#### DIRECTIONS
Copy out the entire text below on using RSelenium to overcome rvest limitations, word for word and without changes.

#### SELECTED TEXT
────

Using Rselenium to overcome Rvest limitations
Rvest vs Rselenium
Its very often the case that data crawling needs to accomodate cookie requests from the website and/or by pass login authorizations. While rvest is a great tool to process html text, accomodating cookies and login requests can be quite troublesome.
The main problem comes with the internals of read_html()
function which
builds on curl
type of requests. This connection is often stateless and
may result to 301 http errors.
An easy way to overcome this, is to rely on the browser in order to capture the
html
part that we wish to parse. Therefore using rselenium
is the
most efficient way to address that, although it requires some effort to run.
Prerequisites
To begin with you need a standalone version of a selenium server (you can download the latest version of selenium server from here
The second most important step is to download a browser extension to use with the selenium server. I strongly suggest chrome since this is the fastest and more convinient one. You can download the chrome webdriver extension for your platform from here.
Once you have it downloaded and unziped it in the same folder assuming that your JRE works fine and you are in windows (for other platforms modify accordingly)
# Note that the -port defines the port that the server will run
# the -D argument of the jar defines the web driver path
# in our case is located on the folder chromedriver_win32 in the
# same folder with the selenium server. The version of the selenium
# server might change as well.

────

#### DATASET SECTION
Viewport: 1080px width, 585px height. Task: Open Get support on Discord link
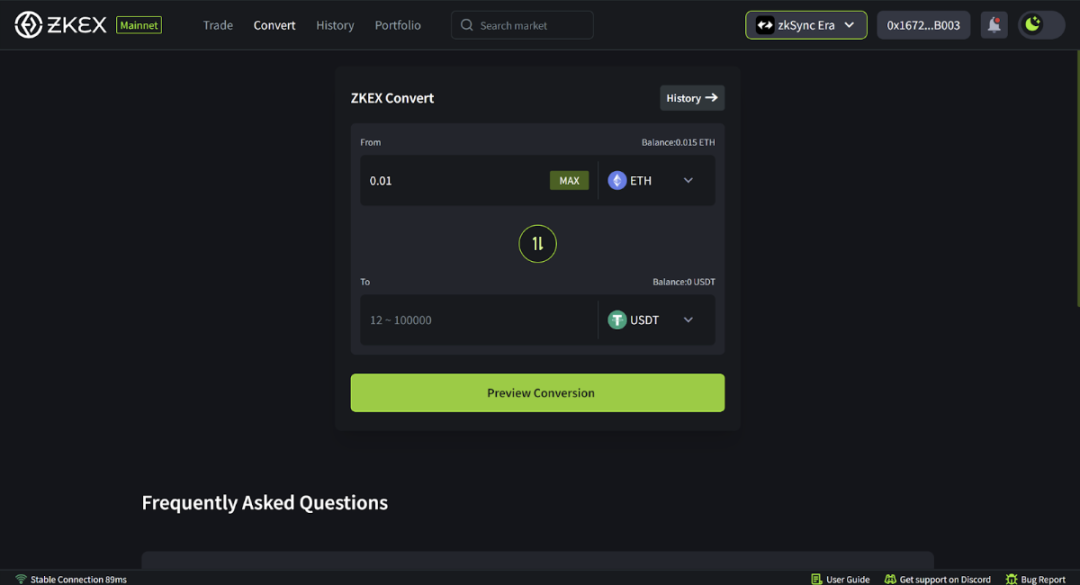click(x=937, y=579)
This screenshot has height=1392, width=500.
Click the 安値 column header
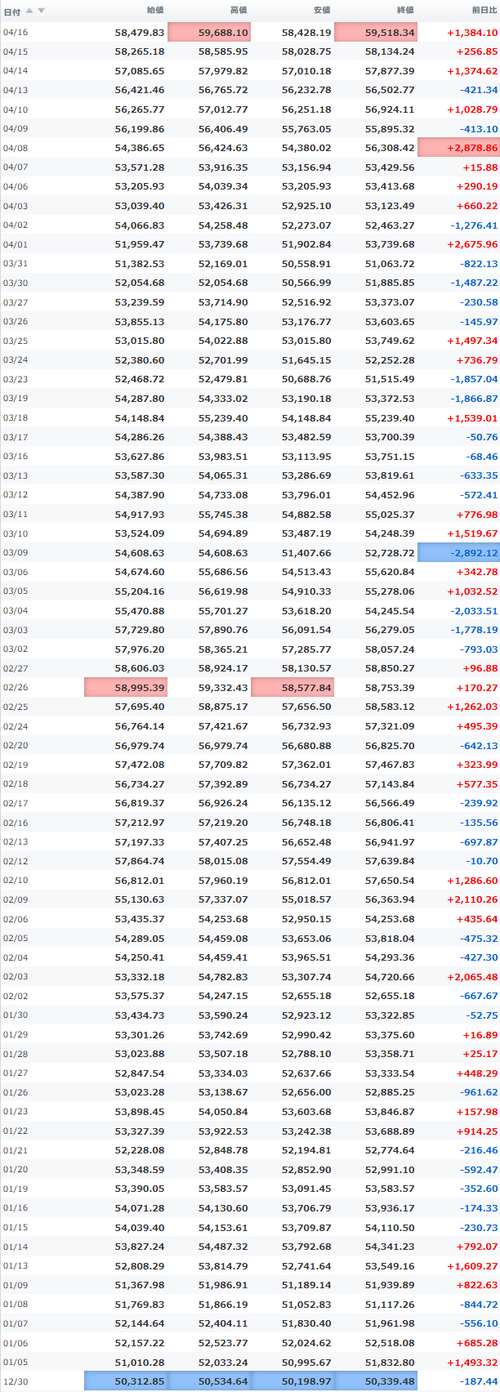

────

#### COMPLETE ANSWER
Using Rselenium to overcome Rvest limitations
Rvest vs Rselenium
Its very often the case that data crawling needs to accomodate cookie requests from the website and/or by pass login authorizations. While rvest is a great tool to process html text, accomodating cookies and login requests can be quite troublesome.
The main problem comes with the internals of read_html()
function which
builds on curl
type of requests. This connection is often stateless and
may result to 301 http errors.
An easy way to overcome this, is to rely on the browser in order to capture the
html
part that we wish to parse. Therefore using rselenium
is the
most efficient way to address that, although it requires some effort to run.
Prerequisites
To begin with you need a standalone version of a selenium server (you can download the latest version of selenium server from here
The second most important step is to download a browser extension to use with the selenium server. I strongly suggest chrome since this is the fastest and more convinient one. You can download the chrome webdriver extension for your platform from here.
Once you have it downloaded and unziped it in the same folder assuming that your JRE works fine and you are in windows (for other platforms modify accordingly)
# Note that the -port defines the port that the server will run
# the -D argument of the jar defines the web driver path
# in our case is located on the folder chromedriver_win32 in the
# same folder with the selenium server. The version of the selenium
# server might change as well.